■ Exercise objective ■
Report all lines of the records that contain "disk".

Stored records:

┄┄┄┄┄┄

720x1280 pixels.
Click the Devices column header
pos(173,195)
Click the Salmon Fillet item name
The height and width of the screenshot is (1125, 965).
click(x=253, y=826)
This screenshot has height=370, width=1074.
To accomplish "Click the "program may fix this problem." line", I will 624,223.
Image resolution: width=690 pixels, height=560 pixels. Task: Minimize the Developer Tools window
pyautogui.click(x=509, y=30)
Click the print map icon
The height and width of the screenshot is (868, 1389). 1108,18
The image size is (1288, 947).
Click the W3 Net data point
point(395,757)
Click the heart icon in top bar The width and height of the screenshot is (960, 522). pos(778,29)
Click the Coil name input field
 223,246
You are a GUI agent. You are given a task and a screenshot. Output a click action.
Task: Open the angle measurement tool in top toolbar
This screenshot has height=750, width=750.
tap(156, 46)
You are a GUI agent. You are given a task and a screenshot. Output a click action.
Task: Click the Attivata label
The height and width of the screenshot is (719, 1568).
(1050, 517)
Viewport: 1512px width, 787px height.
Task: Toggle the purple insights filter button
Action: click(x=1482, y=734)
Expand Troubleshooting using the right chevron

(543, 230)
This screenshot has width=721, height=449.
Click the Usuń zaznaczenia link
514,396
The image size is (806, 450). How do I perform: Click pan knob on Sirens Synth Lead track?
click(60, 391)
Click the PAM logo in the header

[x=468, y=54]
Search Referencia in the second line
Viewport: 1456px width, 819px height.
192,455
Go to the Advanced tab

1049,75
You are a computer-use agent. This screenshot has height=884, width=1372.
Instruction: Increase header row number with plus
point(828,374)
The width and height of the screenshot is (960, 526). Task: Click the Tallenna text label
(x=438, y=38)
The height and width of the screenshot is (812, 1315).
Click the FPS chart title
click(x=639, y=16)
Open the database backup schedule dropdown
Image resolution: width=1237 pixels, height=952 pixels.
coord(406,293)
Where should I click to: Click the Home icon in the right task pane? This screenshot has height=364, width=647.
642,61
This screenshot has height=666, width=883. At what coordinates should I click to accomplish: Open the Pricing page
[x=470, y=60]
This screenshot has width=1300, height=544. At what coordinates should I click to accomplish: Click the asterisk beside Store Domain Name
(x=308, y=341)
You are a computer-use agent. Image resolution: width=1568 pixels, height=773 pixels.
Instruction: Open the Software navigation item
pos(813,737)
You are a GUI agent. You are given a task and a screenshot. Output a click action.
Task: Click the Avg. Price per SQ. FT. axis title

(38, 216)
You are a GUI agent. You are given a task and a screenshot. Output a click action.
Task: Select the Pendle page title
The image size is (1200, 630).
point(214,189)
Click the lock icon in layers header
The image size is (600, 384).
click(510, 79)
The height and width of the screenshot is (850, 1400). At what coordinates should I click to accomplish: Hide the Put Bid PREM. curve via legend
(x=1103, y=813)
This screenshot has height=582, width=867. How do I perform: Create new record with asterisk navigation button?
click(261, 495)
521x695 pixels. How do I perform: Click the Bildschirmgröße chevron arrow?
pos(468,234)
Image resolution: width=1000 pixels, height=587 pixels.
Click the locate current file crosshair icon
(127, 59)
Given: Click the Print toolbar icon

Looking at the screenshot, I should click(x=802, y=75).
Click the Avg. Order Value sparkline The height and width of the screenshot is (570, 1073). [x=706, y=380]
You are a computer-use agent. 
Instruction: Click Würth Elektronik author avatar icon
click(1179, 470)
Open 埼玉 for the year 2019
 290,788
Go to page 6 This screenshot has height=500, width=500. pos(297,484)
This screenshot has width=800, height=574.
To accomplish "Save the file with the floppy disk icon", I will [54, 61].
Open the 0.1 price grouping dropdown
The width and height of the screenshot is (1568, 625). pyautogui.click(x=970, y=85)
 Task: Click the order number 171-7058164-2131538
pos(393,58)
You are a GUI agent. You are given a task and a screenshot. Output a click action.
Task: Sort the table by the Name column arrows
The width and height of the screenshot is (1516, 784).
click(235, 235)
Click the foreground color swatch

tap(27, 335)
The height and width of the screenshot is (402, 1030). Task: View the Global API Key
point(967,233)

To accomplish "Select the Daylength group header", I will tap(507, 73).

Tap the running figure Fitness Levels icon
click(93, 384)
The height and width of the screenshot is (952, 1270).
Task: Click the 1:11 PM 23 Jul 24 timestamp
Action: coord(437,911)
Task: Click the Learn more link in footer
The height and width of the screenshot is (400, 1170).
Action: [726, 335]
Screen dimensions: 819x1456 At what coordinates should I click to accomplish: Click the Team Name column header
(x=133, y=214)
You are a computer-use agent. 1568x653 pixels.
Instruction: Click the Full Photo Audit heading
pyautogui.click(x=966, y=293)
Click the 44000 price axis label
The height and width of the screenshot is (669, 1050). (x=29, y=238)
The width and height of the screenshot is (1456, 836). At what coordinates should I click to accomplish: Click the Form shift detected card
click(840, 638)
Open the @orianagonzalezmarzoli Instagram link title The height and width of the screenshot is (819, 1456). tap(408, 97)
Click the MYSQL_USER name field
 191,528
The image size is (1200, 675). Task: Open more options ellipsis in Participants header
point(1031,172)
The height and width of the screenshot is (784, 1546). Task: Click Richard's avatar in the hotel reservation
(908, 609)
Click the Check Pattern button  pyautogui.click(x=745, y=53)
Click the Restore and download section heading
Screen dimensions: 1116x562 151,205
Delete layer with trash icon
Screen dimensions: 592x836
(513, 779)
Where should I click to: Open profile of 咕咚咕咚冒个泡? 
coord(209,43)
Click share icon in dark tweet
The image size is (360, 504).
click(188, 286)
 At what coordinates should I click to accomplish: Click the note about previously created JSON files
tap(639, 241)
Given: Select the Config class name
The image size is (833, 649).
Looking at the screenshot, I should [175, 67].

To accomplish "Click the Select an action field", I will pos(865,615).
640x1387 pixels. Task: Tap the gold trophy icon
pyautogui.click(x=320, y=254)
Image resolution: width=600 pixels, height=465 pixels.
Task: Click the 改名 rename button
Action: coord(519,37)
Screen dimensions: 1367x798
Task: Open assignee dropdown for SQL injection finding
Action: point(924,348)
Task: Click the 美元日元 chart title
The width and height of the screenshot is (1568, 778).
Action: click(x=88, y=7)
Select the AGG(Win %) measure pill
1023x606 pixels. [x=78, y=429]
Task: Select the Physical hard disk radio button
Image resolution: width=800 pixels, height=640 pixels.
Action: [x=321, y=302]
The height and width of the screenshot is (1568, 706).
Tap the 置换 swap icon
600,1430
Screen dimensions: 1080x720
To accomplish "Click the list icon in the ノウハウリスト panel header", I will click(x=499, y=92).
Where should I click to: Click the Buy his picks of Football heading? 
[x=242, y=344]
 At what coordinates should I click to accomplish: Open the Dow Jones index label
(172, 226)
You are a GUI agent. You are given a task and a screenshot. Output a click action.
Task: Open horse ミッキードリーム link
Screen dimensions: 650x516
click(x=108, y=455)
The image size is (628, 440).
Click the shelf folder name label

┄┄┄┄┄┄

■ Task result ■
To accomplish "Save the file with the floppy disk icon", I will [54, 61].
Task: Select the Physical hard disk radio button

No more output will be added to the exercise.